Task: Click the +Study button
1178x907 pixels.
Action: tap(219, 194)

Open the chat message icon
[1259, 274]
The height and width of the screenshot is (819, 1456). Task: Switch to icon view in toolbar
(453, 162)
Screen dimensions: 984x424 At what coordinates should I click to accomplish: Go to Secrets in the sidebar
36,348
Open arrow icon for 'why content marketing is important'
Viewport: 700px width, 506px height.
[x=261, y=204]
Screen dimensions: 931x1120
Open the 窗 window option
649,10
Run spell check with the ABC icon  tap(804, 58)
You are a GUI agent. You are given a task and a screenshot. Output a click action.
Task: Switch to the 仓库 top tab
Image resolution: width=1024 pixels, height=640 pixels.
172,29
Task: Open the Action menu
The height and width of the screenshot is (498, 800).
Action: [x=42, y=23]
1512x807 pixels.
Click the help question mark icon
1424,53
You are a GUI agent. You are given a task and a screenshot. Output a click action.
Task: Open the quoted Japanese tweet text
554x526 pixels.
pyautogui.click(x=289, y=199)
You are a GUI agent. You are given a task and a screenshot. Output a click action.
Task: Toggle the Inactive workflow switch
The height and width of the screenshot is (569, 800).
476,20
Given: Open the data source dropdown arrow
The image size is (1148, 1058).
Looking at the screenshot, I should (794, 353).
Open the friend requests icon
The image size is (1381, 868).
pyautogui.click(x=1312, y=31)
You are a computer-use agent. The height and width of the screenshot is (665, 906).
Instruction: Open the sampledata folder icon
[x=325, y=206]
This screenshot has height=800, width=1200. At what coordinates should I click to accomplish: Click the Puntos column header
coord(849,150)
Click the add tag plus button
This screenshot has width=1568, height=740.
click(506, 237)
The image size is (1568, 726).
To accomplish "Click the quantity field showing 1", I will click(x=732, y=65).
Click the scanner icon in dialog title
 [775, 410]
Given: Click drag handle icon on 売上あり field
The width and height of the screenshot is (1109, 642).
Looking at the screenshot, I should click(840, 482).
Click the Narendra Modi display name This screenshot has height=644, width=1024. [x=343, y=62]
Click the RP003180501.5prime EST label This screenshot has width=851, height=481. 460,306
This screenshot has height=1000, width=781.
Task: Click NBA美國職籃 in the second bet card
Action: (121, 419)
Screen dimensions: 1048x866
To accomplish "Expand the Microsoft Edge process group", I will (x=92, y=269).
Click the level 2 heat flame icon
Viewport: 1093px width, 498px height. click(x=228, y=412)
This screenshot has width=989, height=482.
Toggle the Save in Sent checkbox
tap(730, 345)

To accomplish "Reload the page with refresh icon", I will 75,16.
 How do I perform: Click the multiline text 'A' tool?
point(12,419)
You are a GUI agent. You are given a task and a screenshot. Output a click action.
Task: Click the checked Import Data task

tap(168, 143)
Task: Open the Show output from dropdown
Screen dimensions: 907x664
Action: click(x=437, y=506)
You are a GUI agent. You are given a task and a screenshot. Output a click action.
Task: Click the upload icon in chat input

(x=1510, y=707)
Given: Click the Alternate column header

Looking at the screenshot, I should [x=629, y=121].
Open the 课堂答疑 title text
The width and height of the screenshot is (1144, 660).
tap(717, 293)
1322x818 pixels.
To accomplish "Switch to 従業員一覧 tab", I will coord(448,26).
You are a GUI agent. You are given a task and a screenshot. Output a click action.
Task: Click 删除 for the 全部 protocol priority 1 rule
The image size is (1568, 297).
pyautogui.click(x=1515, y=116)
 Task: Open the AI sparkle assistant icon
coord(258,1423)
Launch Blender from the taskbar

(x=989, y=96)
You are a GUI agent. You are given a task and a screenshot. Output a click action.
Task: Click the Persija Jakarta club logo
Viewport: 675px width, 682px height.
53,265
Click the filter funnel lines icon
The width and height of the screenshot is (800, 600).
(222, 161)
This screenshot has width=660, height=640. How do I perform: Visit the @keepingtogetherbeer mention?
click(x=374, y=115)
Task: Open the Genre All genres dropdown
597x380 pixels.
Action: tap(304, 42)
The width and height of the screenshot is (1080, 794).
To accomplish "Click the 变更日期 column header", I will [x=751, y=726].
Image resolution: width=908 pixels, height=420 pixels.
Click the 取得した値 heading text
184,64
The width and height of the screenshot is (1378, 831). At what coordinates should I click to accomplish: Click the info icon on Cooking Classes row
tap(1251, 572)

DIRECTIONS: Gather every line of the material that contains the word "perform" and copy each one out in full.

FULL RESPONSE:
 How do I perform: Click the multiline text 'A' tool?
This screenshot has width=660, height=640. How do I perform: Visit the @keepingtogetherbeer mention?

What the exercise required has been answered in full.